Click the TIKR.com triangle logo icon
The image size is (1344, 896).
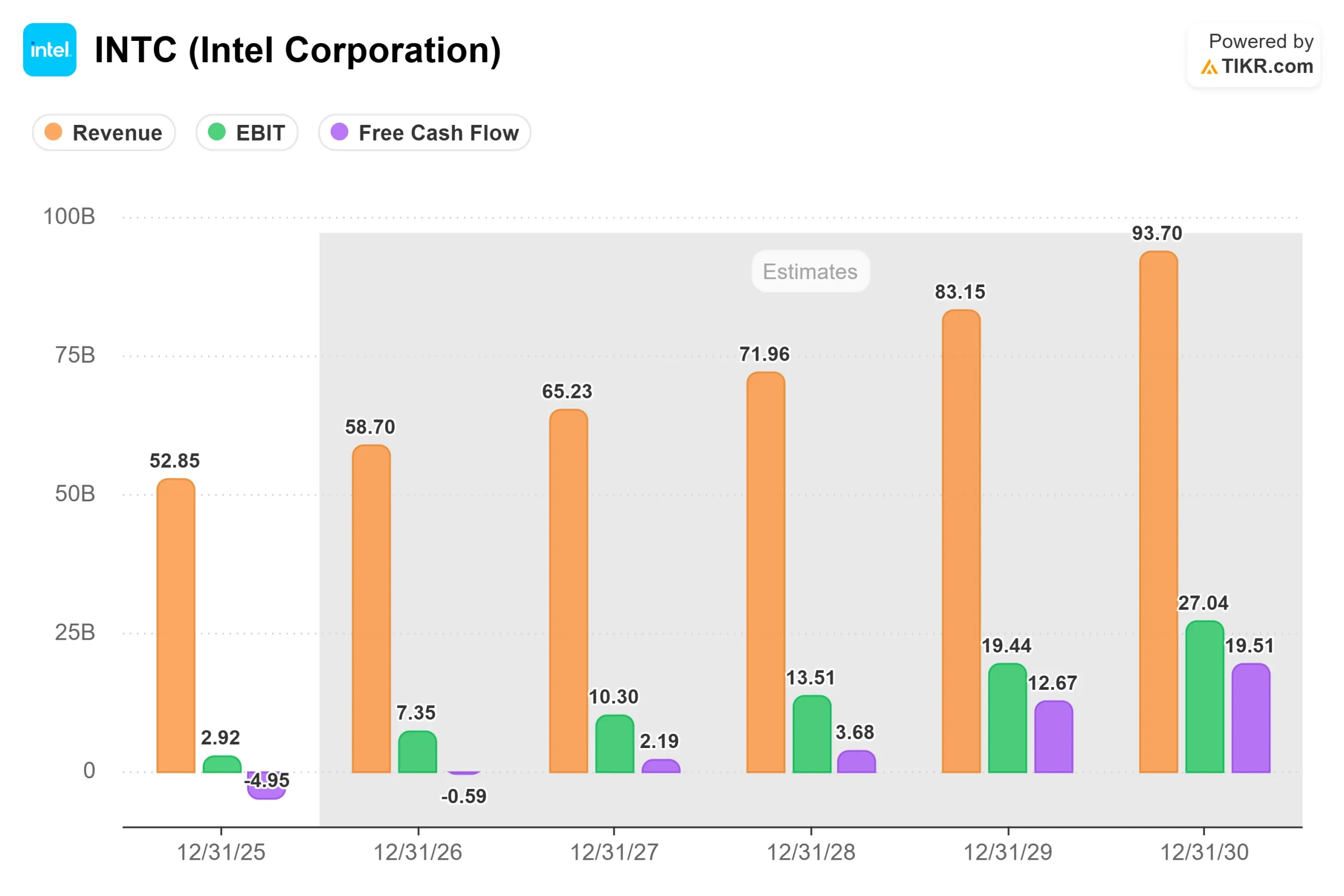tap(1209, 67)
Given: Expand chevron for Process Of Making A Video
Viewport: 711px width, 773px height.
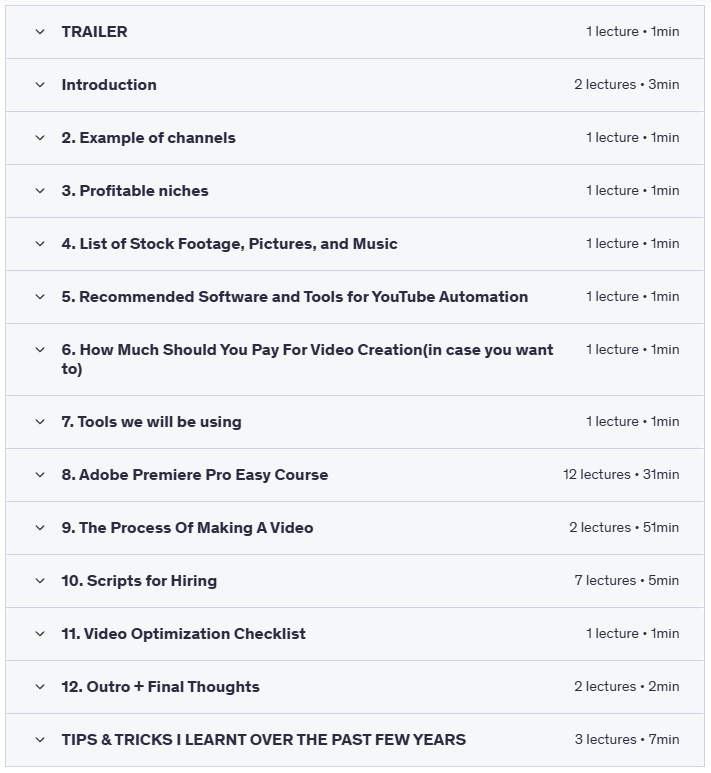Looking at the screenshot, I should tap(40, 528).
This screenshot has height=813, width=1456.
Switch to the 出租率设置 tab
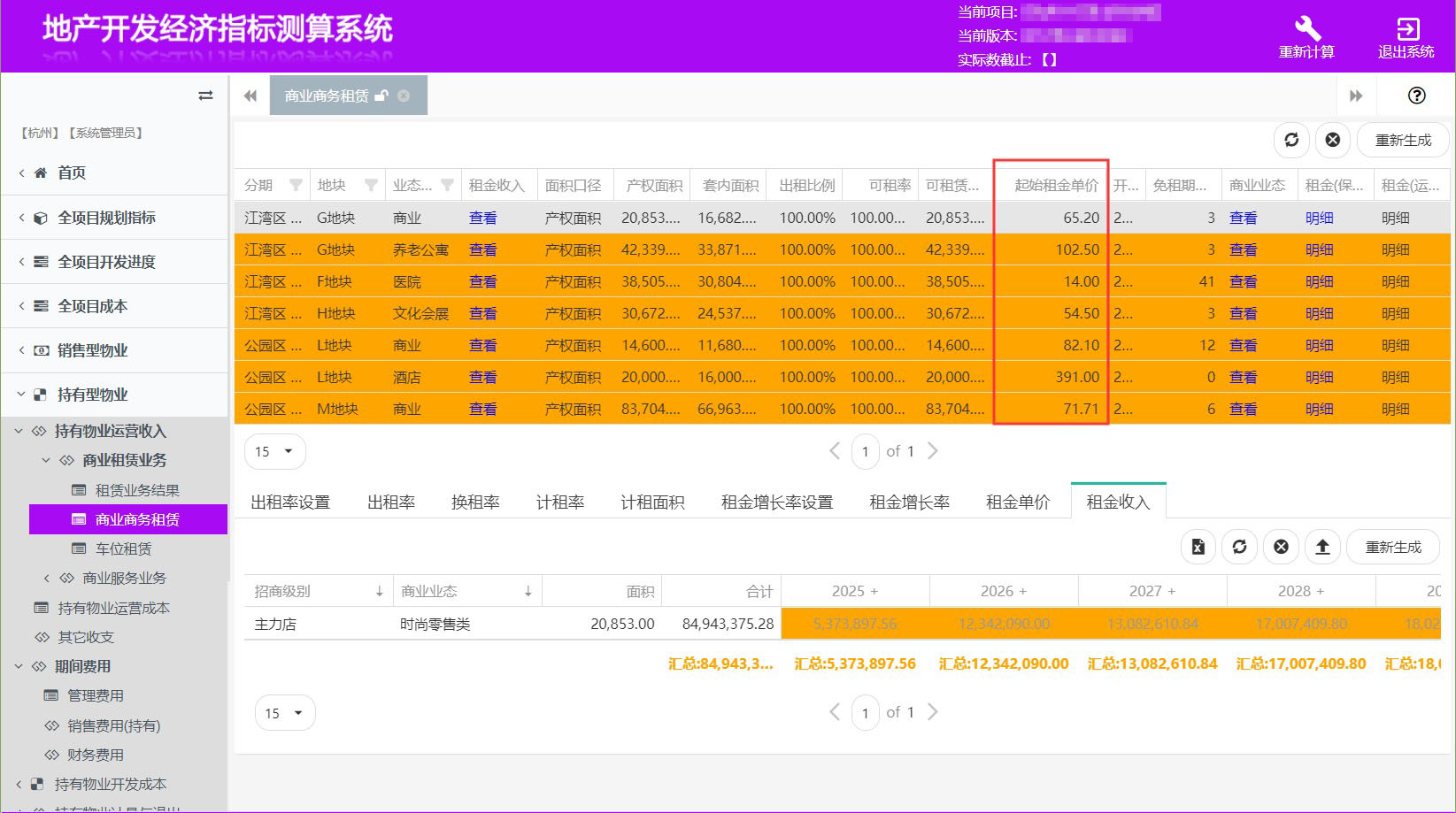(289, 502)
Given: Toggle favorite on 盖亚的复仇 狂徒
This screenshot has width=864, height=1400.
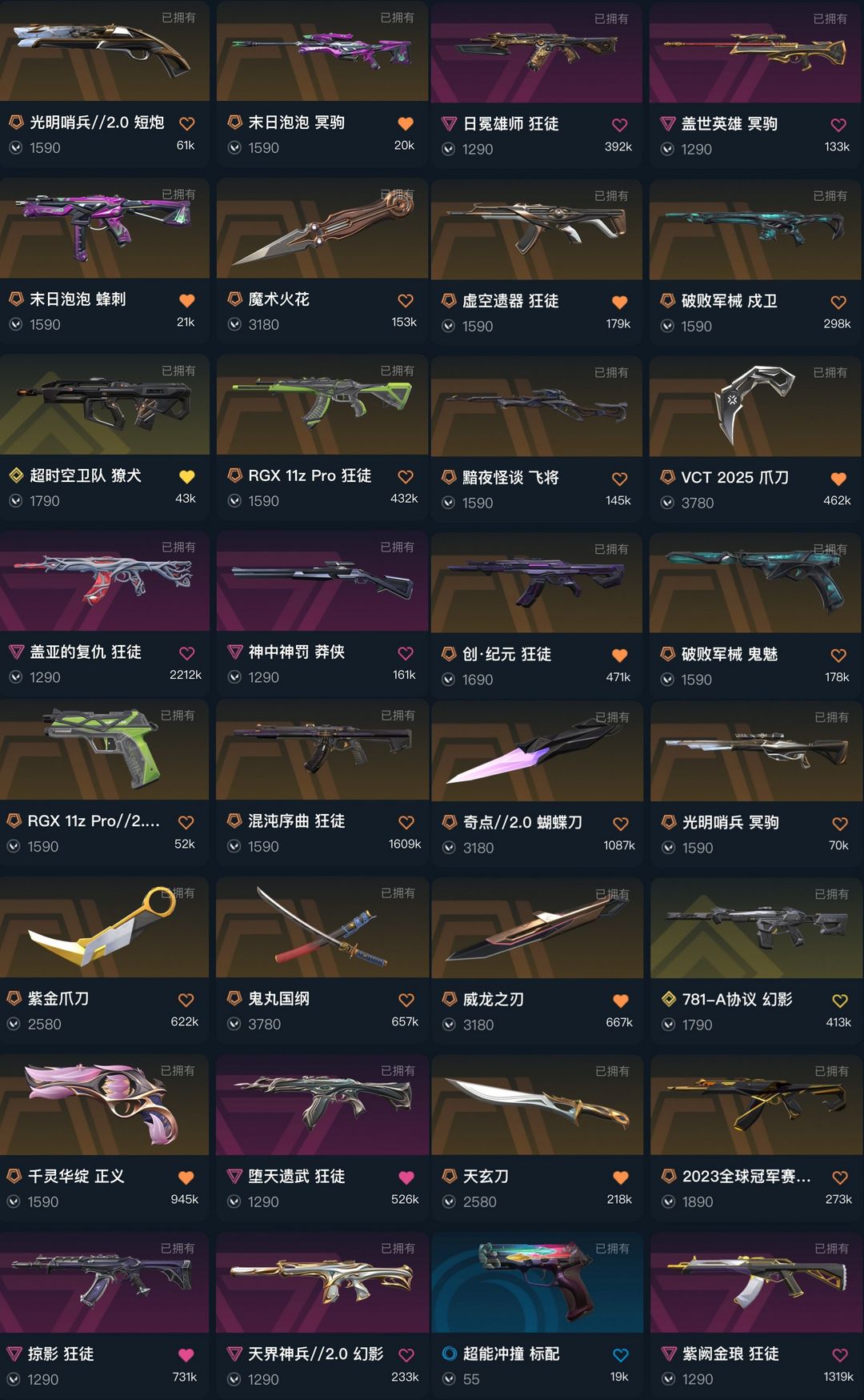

Activity: Transcribe every line of the records exactly. Pictures do not belong in the copy.

Answer below:
Click the TIKR.com triangle logo icon
The image size is (1344, 896).
tap(1209, 67)
Given: Expand chevron for Process Of Making A Video
Viewport: 711px width, 773px height.
Looking at the screenshot, I should tap(40, 528).
This screenshot has height=813, width=1456.
Switch to the 出租率设置 tab
(289, 502)
Given: Toggle favorite on 盖亚的复仇 狂徒
This screenshot has width=864, height=1400.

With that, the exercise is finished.